EXTRACT PROVIDED below:

Scientific classification
- Kingdom: Plantae
- Clade: Tracheophytes
- Clade: Angiosperms
- Clade: Eudicots
- Order: Caryophyllales
- Family: Cactaceae
- Subfamily: Cactoideae
- Genus: Pediocactus
- Species: P. peeblesianus
- Binomial name: Pediocactus peeblesianus (Croizat) L.D.Benson
- Synonyms: Echinocactus peeblesianus (Croizat) L.D.Benson 1950; Navajoa peeblesiana Croizat 1943; Neonavajoa peeblesiana (Croizat) Doweld 1999; Toumeya peeblesiana (Croizat) W.T.Marshall 1947; Utahia peeblesiana (Croizat) Kladiwa 1969; Navajoa durispina Y.Itô 1981; Navajoa fickeiseniorum Backeb. 1960; Navajoa peeblesiana var. fickeisenii Backeb. ex Hochstätter 1994; Navajoa peeblesiana subsp. fickeisenii (Backeb. ex Hochstätter) Hochstätter 1995; Navajoa peeblesiana f. maia Hochstätter 1999; Navajoa peeblesiana subsp. menzelii (Hochstätter) Hochstätter 2007; Navajoa peeblesiana f. menzelii Hochstätter 1999; Neonavajoa peeblesiana subsp. fickeisenii (Backeb. ex Hochstätter) Doweld 1999; Pediocactus peeblesianus subsp. fickeisenii (Backeb. ex Hochstätter) Lüthy 1999; Pediocactus peeblesianus var. fickeisenii (Backeb. ex Hochstätter) L.D.Benson 1962; Pediocactus peeblesianus var. maianus L.D.Benson 1969; Pediocactus peeblesianus f. maius (Hochstätter) Hájek 2000; Pediocactus peeblesianus f. menzelii (Hochstätter) Hájek 2000; Toumeya fickeiseniorum (Backeb.) Earle 1963;

= Pediocactus peeblesianus =

- Genus: Pediocactus
- Species: peeblesianus
- Authority: (Croizat) L.D.Benson
- Conservation status: G1
- Synonyms: Echinocactus peeblesianus , Navajoa peeblesiana , Neonavajoa peeblesiana , Toumeya peeblesiana , Utahia peeblesiana , Navajoa durispina , Navajoa fickeiseniorum , Navajoa peeblesiana var. fickeisenii , Navajoa peeblesiana subsp. fickeisenii , Navajoa peeblesiana f. maia , Navajoa peeblesiana subsp. menzelii , Navajoa peeblesiana f. menzelii , Neonavajoa peeblesiana subsp. fickeisenii , Pediocactus peeblesianus subsp. fickeisenii , Pediocactus peeblesianus var. fickeisenii , Pediocactus peeblesianus var. maianus , Pediocactus peeblesianus f. maius , Pediocactus peeblesianus f. menzelii , Toumeya fickeiseniorum

Species of cactus

Pediocactus peeblesianus is a rare species of cactus known by the common names Navajo pincushion cactus. It is endemic to the state of Arizona in the United States. The species is named after the Arizona botanist Robert Hibbs Peebles.

End of EXTRACT PROVIDED.
LISTED RECORDS below:

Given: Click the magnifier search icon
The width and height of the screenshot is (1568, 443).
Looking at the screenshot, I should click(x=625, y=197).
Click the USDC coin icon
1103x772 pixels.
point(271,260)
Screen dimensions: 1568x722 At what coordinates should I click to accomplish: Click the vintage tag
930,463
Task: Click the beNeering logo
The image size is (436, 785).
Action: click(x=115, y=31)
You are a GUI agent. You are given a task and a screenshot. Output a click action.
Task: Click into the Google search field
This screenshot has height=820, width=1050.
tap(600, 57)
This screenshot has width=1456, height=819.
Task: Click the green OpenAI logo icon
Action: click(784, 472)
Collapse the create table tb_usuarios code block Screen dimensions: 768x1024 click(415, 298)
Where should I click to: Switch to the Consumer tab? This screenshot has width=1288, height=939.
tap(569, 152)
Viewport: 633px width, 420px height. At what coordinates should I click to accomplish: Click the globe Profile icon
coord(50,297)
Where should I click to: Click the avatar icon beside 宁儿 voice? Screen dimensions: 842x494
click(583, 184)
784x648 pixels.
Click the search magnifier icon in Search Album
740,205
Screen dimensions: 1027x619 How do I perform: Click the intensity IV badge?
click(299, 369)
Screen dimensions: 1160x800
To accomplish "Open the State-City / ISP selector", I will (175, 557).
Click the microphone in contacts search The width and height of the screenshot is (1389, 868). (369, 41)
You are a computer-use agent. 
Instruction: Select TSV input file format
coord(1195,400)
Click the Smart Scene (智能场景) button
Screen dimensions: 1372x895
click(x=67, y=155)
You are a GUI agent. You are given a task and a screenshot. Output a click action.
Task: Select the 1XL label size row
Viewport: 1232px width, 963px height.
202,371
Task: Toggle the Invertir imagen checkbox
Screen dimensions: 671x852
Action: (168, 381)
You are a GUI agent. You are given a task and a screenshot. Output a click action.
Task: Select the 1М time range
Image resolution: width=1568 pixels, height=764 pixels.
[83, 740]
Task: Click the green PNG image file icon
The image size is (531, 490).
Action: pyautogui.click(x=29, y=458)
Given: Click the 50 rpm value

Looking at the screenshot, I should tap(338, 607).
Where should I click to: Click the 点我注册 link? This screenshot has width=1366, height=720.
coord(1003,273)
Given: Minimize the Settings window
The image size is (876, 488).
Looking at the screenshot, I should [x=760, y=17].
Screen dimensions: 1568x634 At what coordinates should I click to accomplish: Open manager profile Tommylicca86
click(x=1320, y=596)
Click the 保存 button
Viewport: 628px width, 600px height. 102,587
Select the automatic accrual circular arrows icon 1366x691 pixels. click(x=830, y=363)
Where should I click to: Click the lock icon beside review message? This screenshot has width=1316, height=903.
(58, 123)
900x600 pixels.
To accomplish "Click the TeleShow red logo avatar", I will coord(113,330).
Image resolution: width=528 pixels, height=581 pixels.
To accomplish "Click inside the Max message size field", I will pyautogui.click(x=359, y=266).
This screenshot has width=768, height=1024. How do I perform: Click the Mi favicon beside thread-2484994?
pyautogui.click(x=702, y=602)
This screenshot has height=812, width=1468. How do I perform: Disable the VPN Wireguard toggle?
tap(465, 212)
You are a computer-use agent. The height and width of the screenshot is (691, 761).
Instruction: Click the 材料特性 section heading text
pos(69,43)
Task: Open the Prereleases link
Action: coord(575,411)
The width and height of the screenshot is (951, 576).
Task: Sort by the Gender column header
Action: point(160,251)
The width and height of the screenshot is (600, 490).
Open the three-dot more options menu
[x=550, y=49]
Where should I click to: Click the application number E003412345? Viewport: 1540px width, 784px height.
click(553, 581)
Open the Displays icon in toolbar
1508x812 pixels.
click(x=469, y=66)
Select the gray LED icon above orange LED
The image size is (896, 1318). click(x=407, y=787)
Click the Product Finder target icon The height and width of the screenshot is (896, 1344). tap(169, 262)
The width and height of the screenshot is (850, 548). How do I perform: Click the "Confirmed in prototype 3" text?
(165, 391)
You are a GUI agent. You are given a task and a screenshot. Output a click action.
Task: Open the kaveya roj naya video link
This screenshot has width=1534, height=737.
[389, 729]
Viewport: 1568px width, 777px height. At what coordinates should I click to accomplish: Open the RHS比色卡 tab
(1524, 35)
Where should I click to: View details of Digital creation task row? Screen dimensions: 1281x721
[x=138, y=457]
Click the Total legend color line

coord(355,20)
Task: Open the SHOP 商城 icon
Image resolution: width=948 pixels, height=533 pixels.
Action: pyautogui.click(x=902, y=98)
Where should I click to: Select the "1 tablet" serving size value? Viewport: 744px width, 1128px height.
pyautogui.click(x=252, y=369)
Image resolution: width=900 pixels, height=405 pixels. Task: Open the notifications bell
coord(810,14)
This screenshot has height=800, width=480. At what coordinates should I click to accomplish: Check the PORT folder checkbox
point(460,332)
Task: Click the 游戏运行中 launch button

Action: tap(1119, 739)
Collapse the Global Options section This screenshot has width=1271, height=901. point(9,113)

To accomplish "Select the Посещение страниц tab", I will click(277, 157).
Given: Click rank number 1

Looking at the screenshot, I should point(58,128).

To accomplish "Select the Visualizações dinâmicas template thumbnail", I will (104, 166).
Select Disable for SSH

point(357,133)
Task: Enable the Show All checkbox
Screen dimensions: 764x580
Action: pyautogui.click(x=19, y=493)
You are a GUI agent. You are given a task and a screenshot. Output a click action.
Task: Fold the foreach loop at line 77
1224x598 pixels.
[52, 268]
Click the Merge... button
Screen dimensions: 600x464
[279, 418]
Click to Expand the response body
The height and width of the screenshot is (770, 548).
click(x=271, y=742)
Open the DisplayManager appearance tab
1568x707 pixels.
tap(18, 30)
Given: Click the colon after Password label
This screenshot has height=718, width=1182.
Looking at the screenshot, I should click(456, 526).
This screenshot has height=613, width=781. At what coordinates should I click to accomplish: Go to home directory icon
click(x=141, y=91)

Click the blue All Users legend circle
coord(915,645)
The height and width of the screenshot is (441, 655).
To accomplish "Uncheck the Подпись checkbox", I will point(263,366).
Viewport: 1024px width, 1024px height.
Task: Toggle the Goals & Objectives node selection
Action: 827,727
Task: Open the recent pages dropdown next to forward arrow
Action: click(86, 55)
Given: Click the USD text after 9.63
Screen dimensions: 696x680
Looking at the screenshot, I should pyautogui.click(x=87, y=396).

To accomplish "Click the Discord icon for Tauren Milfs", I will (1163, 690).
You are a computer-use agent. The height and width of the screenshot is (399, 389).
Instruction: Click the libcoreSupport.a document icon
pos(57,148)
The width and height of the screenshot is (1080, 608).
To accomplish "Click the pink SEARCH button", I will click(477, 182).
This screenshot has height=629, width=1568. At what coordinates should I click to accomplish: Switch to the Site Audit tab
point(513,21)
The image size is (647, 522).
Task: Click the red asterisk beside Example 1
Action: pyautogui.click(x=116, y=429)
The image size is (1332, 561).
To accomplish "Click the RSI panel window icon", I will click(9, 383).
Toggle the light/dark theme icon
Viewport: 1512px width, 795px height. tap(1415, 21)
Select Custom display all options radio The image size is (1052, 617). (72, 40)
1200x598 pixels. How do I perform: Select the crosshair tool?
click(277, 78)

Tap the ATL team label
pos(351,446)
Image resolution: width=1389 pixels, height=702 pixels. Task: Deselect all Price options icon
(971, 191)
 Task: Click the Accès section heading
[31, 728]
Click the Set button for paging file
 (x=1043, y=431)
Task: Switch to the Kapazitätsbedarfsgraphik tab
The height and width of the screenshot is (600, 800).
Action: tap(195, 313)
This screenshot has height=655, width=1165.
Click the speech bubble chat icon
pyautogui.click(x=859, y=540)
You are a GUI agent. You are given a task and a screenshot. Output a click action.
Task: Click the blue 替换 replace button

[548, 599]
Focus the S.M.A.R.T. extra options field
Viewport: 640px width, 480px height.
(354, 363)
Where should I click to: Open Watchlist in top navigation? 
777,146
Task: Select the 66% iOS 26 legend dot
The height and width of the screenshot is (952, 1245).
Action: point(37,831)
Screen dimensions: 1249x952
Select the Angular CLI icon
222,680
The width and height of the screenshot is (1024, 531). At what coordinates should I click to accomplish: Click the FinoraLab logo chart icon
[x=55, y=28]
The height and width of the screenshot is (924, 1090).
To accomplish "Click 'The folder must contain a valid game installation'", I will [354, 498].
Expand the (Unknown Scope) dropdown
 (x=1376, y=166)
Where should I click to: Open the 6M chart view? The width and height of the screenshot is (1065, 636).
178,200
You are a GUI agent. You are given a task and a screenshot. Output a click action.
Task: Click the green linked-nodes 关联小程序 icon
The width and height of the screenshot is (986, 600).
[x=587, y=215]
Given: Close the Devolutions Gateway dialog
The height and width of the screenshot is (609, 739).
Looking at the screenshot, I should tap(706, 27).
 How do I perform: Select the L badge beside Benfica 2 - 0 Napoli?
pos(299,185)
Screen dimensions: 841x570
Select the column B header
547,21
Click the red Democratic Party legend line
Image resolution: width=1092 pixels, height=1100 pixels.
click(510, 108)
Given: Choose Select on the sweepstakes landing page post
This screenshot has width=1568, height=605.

End of LISTED RECORDS.

WHAT THIS EXERCISE ASKS -
a – Say whether each of these statements agrees with the text on the Navajo pincushion cactus. Answer each with yes or no, and quote the exact words of the text that decide it. (i) The species grows only in the state of Arizona. (ii) The species is placed in the subfamily Opuntioideae. (iii) The species is named after a botanist from Utah.
b – Carry on the text about the Navajo pincushion cactus from where it stops.

ANSWERS TO THE EXERCISES -
a –
(i) Yes: "It is endemic to the state of Arizona in the United States."
(ii) No: "Subfamily: Cactoideae"
(iii) No: "The species is named after the Arizona botanist Robert Hibbs Peebles."

b –
==Description==
This petite cactus grows up to 6.5 centimeters tall by about 5.5 wide. It is grayish green in color and generally spherical or egg-shaped. Sometimes only the top is visible above the soil and the whole cactus body may shrink and disappear under the soil in dry times. Each circular, hairy areole on the surface of the cactus has a few spines, the longest of which may exceed 2 centimeters in length, marginal spines are 2 to 10 mm long. The spines are mostly corky and flexible but have hard tips and are white or dull in color. The funnel-shaped yellowish flowers are up to 2.5 centimeters wide blooming from April to May. The fruit is green, ripening reddish-brown, reaches about a centimeter long, and contain about 5 to 10 dark brown to black seeds .
===Subspecies===
This species is divided into two subspecies, but these are sometimes referred to as varieties. One subspecies of the plant is federally listed as an endangered species of the U.S.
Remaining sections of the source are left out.